• _INSTRUCTIONS TO FOLLOW_
From the material that follows, count the lines with the word "computer" in them. Reply with the number only.

+++ RECORDS TO PROCESS

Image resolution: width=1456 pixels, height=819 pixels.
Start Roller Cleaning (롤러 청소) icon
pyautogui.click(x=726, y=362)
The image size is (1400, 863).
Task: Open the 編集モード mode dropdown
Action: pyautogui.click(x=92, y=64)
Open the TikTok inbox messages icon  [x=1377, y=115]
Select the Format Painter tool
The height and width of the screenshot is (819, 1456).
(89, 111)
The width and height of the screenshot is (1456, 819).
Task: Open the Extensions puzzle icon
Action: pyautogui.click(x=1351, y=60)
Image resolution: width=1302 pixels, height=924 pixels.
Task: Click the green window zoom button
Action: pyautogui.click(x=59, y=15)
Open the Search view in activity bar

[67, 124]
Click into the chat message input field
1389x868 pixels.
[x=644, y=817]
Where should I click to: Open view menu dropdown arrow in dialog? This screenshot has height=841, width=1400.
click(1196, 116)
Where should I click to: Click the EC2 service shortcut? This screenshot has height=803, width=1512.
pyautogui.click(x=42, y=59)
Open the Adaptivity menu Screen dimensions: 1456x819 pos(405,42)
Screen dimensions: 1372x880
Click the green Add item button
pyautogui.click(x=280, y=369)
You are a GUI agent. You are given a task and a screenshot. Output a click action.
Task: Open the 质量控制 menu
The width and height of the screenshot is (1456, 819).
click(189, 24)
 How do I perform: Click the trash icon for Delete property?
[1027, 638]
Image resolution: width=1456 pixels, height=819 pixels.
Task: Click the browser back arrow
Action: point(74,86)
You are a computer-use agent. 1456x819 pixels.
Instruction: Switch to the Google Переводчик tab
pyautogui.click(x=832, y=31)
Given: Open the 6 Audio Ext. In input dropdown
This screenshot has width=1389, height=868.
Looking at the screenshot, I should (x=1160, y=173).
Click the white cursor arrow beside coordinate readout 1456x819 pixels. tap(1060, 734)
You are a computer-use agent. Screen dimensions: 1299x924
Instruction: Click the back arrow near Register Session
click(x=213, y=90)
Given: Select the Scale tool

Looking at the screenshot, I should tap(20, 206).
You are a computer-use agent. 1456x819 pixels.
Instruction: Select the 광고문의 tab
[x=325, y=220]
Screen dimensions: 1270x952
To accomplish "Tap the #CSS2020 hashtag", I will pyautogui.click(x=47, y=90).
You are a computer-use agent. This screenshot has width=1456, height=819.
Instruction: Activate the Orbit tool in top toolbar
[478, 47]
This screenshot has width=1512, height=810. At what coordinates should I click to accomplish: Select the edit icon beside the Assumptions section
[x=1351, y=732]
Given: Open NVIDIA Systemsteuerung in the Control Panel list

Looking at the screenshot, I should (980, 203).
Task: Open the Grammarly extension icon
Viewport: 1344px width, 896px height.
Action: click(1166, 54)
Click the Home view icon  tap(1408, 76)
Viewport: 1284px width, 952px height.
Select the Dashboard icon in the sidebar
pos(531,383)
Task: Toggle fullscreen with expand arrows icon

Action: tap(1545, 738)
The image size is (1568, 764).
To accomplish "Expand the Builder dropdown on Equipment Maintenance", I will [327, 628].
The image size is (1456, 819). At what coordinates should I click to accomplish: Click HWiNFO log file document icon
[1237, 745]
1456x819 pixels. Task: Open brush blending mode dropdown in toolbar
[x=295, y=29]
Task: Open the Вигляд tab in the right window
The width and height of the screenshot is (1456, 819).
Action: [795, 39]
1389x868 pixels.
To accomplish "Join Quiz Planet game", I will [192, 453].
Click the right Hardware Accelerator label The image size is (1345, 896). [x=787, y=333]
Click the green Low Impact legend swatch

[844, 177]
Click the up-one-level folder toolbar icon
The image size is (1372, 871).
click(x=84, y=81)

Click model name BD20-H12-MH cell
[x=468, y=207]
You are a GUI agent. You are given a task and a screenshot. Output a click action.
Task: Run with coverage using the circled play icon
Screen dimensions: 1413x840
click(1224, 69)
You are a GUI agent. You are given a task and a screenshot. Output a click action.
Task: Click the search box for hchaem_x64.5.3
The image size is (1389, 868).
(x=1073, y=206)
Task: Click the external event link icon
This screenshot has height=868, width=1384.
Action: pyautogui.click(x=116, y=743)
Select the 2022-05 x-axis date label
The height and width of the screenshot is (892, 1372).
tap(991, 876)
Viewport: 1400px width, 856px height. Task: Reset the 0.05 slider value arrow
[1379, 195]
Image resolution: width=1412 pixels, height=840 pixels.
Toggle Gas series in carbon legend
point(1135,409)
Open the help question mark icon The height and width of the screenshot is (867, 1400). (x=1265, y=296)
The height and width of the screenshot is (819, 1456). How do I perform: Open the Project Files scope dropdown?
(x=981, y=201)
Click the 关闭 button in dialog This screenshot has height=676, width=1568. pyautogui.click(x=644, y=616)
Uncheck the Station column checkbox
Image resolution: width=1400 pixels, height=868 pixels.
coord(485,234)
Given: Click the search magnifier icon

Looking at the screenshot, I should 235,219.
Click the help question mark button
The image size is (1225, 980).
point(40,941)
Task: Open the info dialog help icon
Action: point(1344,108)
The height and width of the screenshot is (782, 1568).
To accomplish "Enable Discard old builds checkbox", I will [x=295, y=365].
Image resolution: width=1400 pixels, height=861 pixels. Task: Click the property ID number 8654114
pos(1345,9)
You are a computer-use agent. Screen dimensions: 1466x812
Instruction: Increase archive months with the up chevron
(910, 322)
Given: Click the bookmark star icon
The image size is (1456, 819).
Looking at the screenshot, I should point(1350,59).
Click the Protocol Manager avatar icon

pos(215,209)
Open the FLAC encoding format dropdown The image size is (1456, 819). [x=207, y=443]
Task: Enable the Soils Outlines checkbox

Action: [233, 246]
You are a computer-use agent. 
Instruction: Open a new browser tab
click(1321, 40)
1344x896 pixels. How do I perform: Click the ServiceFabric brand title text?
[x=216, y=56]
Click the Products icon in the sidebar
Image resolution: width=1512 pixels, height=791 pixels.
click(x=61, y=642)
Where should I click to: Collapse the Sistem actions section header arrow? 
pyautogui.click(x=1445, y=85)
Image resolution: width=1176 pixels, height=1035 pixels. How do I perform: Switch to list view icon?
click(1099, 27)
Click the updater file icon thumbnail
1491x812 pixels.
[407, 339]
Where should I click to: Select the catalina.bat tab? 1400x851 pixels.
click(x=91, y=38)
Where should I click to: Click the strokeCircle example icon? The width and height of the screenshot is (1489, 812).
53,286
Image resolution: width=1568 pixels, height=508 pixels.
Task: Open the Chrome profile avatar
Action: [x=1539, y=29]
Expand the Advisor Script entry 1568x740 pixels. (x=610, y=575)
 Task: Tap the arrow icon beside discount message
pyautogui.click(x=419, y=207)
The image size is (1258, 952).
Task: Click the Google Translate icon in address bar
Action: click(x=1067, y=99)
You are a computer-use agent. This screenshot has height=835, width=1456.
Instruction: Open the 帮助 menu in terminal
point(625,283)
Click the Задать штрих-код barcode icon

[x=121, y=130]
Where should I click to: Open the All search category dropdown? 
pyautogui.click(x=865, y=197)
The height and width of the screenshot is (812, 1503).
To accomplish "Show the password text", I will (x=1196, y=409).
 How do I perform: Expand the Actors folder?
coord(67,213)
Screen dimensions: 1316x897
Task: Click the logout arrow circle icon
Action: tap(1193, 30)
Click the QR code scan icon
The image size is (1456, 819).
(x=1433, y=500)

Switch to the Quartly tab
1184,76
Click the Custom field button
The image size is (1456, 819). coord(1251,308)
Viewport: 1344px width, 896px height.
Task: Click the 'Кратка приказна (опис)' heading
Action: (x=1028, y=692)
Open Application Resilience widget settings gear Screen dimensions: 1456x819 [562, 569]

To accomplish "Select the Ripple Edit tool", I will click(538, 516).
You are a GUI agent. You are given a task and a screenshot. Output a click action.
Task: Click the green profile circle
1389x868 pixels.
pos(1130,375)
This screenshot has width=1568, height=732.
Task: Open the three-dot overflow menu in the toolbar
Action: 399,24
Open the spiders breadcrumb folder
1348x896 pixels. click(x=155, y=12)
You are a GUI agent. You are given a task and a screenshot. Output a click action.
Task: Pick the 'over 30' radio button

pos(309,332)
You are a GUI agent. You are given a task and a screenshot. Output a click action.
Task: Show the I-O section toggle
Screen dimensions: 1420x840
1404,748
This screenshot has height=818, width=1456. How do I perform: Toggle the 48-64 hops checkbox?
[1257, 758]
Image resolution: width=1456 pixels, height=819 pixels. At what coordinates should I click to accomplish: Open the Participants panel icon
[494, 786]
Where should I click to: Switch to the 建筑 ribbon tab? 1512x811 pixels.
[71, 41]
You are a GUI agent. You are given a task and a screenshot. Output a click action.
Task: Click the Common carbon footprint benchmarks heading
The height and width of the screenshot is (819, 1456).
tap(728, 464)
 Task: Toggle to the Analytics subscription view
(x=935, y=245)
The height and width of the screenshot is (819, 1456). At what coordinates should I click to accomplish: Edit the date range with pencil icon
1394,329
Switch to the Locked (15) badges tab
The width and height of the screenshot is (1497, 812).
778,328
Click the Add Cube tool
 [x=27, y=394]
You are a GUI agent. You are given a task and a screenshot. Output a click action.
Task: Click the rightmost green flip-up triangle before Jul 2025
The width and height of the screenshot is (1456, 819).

++++++

• _ANSWER TO THIS EXERCISE_
7